▶ _WORK TASK_: Should a line in the entries below contain "will", return that line.

(EXTRACTED DATA begins)

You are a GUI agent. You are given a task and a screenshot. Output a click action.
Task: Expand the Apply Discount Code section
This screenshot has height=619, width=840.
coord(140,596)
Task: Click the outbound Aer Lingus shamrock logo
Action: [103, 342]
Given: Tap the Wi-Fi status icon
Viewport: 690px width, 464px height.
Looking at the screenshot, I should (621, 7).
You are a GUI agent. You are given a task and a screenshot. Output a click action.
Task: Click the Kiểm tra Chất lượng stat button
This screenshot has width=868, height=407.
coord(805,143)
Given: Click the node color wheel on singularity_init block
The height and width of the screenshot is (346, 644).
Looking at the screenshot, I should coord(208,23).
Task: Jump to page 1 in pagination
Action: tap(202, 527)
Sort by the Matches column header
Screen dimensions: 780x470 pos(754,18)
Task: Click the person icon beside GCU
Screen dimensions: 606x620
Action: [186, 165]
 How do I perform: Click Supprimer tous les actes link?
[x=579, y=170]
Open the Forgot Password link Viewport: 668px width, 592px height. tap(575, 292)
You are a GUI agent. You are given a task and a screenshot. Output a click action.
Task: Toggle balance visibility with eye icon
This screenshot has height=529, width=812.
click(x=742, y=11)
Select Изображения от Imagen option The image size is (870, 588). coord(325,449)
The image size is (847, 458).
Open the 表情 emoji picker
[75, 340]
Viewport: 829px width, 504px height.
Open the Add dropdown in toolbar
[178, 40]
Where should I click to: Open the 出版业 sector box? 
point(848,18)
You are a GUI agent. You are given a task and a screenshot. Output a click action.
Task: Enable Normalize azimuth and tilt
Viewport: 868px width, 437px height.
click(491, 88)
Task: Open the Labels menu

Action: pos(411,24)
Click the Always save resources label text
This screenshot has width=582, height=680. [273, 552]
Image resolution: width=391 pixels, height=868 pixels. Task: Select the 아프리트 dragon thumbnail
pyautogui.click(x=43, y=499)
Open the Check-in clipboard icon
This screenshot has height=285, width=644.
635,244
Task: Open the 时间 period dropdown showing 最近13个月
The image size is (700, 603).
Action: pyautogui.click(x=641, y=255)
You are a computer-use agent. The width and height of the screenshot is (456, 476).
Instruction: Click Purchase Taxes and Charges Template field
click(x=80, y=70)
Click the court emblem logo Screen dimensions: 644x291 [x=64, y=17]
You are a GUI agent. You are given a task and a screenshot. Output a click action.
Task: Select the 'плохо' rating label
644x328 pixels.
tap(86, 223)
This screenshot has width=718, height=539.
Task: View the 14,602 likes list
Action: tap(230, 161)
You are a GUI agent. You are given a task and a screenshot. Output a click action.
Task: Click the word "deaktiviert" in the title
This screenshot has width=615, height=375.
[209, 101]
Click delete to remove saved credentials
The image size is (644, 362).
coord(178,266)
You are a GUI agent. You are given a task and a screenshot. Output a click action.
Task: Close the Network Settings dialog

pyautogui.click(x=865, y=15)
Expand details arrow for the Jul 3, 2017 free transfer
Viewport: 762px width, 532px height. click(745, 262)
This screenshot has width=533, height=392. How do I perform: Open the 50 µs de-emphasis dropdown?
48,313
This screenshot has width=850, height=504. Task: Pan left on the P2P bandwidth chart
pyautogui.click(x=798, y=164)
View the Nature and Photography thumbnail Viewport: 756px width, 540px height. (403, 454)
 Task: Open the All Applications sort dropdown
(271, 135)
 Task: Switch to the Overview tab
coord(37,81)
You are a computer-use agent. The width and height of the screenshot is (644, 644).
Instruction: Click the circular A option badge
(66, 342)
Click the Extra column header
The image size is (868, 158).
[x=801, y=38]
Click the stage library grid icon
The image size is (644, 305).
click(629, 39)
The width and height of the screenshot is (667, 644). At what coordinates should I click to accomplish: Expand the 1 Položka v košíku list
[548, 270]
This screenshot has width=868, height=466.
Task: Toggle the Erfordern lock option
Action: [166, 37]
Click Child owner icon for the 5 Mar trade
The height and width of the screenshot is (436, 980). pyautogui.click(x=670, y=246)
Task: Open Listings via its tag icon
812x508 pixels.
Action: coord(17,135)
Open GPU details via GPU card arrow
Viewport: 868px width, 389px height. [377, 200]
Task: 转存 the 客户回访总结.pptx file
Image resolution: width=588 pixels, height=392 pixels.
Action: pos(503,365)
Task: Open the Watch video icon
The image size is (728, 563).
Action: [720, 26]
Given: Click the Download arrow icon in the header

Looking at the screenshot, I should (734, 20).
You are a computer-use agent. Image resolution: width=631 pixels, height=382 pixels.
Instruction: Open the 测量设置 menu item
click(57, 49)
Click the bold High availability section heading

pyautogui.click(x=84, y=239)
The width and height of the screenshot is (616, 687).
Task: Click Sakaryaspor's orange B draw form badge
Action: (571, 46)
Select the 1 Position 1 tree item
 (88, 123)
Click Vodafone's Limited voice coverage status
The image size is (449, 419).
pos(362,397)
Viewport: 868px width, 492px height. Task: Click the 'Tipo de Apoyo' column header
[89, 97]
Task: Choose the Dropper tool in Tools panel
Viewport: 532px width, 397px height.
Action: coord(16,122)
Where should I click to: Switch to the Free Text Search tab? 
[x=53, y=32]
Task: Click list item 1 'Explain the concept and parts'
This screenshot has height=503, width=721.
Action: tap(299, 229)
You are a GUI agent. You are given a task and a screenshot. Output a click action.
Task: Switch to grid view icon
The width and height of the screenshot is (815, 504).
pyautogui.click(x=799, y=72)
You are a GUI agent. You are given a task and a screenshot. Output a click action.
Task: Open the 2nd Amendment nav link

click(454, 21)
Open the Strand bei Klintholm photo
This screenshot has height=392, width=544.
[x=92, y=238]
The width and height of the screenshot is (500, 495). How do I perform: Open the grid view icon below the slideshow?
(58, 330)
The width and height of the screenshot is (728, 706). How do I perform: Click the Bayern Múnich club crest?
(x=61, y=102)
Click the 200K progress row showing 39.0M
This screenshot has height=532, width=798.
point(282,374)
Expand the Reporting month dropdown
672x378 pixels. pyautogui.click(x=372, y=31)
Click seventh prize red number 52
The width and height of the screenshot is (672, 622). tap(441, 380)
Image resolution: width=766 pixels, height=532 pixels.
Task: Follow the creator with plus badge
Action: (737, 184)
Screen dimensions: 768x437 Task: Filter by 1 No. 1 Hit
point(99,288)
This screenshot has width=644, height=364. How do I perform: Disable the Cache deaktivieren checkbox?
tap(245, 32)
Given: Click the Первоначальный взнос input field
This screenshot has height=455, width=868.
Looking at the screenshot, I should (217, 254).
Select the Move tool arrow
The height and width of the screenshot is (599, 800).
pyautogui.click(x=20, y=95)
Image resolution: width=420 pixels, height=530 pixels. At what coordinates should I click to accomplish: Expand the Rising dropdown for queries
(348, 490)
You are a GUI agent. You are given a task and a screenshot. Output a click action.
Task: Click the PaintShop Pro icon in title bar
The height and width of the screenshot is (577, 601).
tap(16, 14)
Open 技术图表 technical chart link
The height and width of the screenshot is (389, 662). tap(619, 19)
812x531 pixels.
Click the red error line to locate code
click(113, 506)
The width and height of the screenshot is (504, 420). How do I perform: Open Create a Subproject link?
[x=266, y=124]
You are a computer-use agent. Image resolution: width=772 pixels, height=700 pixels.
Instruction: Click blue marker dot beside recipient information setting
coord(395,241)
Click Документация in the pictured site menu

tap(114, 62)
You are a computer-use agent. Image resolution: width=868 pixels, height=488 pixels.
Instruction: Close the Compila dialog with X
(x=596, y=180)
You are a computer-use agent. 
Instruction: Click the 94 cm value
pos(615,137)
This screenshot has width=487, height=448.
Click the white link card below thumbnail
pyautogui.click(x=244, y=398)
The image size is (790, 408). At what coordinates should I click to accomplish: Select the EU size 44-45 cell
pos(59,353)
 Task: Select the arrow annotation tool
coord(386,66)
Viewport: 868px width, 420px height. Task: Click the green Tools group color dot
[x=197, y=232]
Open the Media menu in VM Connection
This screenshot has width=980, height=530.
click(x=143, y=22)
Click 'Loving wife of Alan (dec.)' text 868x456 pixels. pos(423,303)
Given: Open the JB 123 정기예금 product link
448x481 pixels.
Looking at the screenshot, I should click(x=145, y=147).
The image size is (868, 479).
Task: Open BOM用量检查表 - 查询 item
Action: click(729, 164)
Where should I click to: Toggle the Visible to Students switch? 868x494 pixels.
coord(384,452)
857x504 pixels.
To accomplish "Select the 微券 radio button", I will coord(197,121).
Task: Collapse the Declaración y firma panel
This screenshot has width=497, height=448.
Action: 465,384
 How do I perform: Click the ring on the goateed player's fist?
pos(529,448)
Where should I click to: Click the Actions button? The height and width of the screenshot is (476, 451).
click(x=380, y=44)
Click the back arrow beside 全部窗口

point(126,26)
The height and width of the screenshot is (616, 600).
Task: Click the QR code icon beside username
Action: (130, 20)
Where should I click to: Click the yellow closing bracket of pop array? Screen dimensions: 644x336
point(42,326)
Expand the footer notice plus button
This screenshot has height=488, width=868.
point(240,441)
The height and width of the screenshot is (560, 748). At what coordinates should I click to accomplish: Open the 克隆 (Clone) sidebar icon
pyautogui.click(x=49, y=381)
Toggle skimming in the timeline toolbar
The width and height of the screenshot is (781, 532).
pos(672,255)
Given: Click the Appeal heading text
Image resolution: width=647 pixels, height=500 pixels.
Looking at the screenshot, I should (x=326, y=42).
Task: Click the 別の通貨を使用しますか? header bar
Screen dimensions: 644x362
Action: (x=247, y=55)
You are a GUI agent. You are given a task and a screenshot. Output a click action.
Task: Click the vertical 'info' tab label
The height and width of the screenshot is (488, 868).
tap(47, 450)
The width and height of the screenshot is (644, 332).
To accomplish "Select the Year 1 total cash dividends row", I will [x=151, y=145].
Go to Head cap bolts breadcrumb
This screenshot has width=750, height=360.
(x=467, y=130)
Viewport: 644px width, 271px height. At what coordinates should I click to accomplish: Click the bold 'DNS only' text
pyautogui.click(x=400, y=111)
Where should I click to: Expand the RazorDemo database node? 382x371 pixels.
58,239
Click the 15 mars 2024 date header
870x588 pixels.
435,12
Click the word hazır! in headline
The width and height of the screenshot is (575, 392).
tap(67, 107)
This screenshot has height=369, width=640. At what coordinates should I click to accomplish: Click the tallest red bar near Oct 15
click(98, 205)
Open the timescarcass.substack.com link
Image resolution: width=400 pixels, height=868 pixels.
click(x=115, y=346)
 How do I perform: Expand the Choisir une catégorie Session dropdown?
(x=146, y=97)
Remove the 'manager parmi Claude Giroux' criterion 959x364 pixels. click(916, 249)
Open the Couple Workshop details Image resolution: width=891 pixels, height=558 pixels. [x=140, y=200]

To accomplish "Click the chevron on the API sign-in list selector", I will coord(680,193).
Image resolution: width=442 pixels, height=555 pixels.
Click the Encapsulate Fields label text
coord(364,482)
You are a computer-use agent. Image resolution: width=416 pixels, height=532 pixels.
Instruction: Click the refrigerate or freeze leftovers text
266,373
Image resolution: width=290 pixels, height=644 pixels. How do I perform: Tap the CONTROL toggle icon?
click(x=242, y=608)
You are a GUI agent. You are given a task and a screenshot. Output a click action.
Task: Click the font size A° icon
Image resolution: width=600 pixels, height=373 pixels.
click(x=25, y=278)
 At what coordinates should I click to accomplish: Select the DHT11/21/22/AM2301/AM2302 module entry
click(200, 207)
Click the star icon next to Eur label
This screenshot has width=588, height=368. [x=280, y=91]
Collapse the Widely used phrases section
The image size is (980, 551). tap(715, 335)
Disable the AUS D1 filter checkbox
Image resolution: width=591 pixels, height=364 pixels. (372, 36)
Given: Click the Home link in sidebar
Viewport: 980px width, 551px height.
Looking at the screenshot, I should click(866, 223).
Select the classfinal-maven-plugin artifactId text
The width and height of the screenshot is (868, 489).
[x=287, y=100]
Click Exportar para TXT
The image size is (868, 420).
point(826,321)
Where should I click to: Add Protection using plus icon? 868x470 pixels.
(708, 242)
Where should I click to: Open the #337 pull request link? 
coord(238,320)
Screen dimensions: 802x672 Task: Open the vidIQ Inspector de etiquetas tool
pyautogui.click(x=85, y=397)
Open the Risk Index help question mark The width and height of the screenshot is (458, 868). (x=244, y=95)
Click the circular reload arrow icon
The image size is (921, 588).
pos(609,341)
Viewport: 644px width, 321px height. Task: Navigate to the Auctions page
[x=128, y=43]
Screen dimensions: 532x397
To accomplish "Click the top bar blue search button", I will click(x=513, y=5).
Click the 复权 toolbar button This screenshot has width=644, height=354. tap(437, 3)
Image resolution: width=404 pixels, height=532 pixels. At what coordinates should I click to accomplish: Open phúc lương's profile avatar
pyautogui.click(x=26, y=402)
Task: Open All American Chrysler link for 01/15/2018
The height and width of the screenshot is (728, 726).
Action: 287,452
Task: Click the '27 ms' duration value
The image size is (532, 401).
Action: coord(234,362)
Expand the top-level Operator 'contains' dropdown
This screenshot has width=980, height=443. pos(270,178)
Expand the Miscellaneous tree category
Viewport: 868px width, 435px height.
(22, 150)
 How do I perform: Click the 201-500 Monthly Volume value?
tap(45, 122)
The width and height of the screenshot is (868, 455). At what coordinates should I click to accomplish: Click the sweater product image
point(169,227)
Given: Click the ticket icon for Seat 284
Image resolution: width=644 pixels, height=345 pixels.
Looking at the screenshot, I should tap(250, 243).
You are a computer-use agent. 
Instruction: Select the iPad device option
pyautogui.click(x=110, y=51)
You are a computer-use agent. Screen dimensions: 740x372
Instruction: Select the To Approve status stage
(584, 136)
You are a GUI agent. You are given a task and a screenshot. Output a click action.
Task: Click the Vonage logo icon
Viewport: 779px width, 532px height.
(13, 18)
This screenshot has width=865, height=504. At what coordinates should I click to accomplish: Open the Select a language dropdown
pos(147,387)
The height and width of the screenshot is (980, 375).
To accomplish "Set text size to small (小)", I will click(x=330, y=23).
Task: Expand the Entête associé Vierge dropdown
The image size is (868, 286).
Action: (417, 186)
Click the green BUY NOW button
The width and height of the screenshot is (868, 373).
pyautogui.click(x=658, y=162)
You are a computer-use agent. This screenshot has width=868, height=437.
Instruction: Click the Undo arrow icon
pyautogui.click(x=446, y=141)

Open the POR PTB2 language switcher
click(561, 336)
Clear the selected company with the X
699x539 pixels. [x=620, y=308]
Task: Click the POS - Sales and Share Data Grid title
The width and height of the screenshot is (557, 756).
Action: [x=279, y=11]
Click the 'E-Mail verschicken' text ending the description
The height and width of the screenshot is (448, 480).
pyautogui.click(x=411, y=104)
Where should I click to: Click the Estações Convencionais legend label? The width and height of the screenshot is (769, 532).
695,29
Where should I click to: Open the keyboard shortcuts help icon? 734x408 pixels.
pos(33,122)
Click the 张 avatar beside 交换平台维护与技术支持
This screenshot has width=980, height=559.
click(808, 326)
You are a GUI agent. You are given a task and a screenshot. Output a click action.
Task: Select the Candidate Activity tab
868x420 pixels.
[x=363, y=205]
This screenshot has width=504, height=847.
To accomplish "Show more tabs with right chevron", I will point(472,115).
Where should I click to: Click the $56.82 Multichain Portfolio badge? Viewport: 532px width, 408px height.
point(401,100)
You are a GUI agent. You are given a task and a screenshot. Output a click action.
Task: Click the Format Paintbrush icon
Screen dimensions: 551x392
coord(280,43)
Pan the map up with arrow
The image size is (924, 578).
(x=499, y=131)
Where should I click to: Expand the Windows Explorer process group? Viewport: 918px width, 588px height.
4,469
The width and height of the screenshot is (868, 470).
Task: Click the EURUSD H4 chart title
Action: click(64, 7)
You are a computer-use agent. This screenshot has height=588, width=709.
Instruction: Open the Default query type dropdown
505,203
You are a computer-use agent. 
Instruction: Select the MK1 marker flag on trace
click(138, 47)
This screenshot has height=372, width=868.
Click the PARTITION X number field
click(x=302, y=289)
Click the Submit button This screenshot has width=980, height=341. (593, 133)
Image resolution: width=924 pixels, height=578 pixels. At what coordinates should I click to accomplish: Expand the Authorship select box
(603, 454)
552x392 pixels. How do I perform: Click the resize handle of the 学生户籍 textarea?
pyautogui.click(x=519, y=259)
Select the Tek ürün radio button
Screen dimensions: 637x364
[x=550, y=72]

(EXTRACTED DATA ends)

▶ _REPLY TO THE TASK_:
To accomplish "Select the 微券 radio button", I will coord(197,121).
To accomplish "Select the Year 1 total cash dividends row", I will [x=151, y=145].
To accomplish "Click the chevron on the API sign-in list selector", I will coord(680,193).
To accomplish "Click the top bar blue search button", I will click(x=513, y=5).
To accomplish "Set text size to small (小)", I will click(x=330, y=23).
To accomplish "Show more tabs with right chevron", I will point(472,115).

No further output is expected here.